传参的时候，从第二个参数开始，一个一个地传递，最后一个必须为NULL。

函数名带 ‘l’ 的，传参采用可变参数，而且传参时，一个一个地传。

从第二个参数开始，在命令行当中怎么写的，就依次怎么传递参数给程序，

空格改成逗号，最后加上NULL。

要执行一个程序第一件事就是找到要执行的程序。

所有的exec* 第一个参数（const char *path）：决定如何找到该程序。

名字不带 ‘p’ 必须是全路径（绝对或者相对路径的方式找到要执行的程序）

第一个参数解决：在什么路径下找到该程序。

第二个参数解决：如何执行这个程序，要不要涵盖选项，涵盖哪些。

execlp：

PATH：execlp会在默认的PATH环境变量中查找。

#include <stdio.h>
#include <unistd.h>
#include <stdlib.h>
#include <sys/wait.h>
#include <sys/types.h>
int main()
{
    pid_t id=fork();
    if(id==0)
    {
        printf("before,I am a process,pid:%d,ppid:%d\n",getpid(),getppid());
        //execlp("/usr/bin/ls","ls","-a","-l",NULL);
        execlp("ls","ls","-a","-l",NULL);             
        printf("After,I am a process,pid:%d,ppid:%d\n",getpid(),getppid());
        exit(0);                                                   
    }                                                              
    pid_t ret=waitpid(id,NULL,0);                                  
    if(ret>0)                                                           
    {                                                                   
        printf("wait successfully,father pid:%d,ret:%d\n",getpid(),ret);
    }                                                              
    return 0;                                                      
}

可以带路径也可以不带路径。

函数名中带了 ‘p’ 就不用带路径了，execlp会自动在环境变量中查找，

所有子进程都会继承父进程的环境变量列表，

当前的进程所有的环境变量都是从bash里来的，

bash里面本来就有path，就会被所有的子进程继承。
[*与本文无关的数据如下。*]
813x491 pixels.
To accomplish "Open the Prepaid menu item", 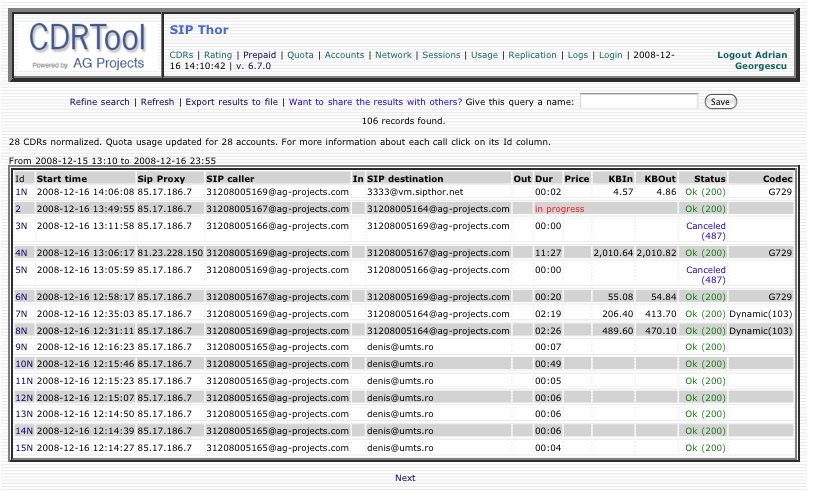I will (259, 55).
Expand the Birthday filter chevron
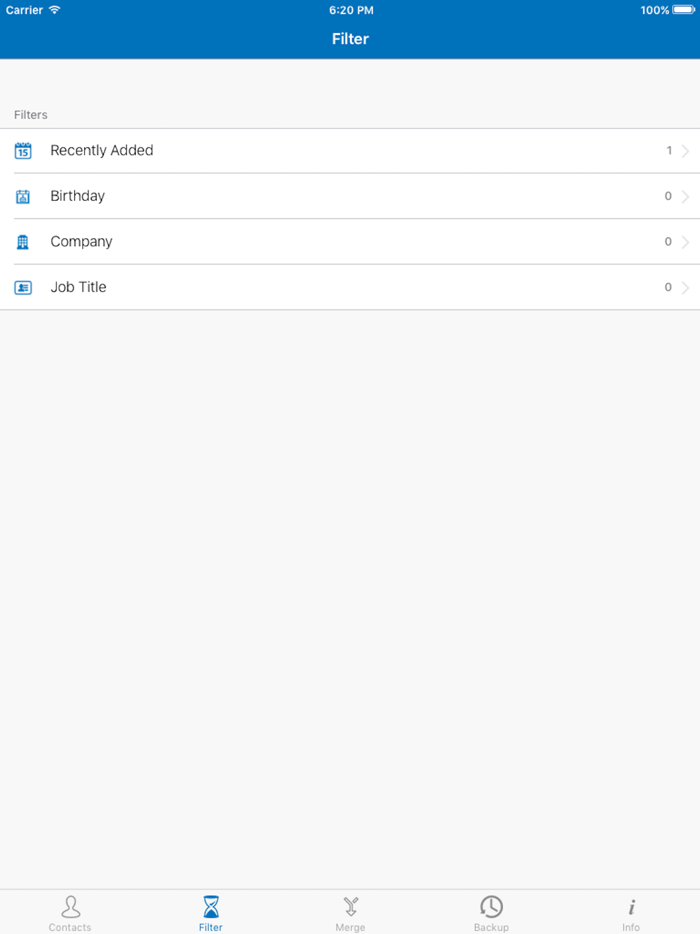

（环境变量具有全局属性）

ls在usr/bin目录下，找到之后执行。

有两个ls是因为：

第一个参数为了找到程序，不仅要告诉execlp路径（路径由path解决），

而且要告诉execlp要执行什么程序。

第一个ls代表要执行谁，第二个ls代表要怎么执行。

execv：

char *const argv[] -> 字符串指针数组

第一个参数：怎么找到该程序。

第二个参数：如何执行这个程序。

就是把可变参数的传参形式变成了指针数组的形式。

中间const表示：

一旦写进去了，指向的地址不能改变。（指针本身不能改）

内容可以改，"-a"等可以改。（指针指向的内容可以修改）

  #include <stdio.h>
  #include <unistd.h>
  #include <stdlib.h>
  #include <sys/wait.h>
  #include <sys/types.h>
  int main()
  {
      pid_t id=fork();
      if(id==0)
      {
          char *const myargv[]={
              "ls",
              "-a",
              "-l",
              NULL
          };
          printf("before,I am a process,pid:%d,ppid:%d\n",getpid(),getppid());
          execv("/usr/bin/ls",myargv);                           
          printf("After,I am a process,pid:%d,ppid:%d\n",getpid(),getppid());
          exit(0);                                                      
      }                                                          
      pid_t ret=waitpid(id,NULL,0);                                     
      if(ret>0)                                                         
      {                                                                 
          printf("wait successfully,father pid:%d,ret:%d\n",getpid(),ret);
      }                                                    
      return 0;                                            
  }

ls是一个程序，有main函数，main函数有命令行参数，命令行参数由execv系统调用，第二个参数传入的。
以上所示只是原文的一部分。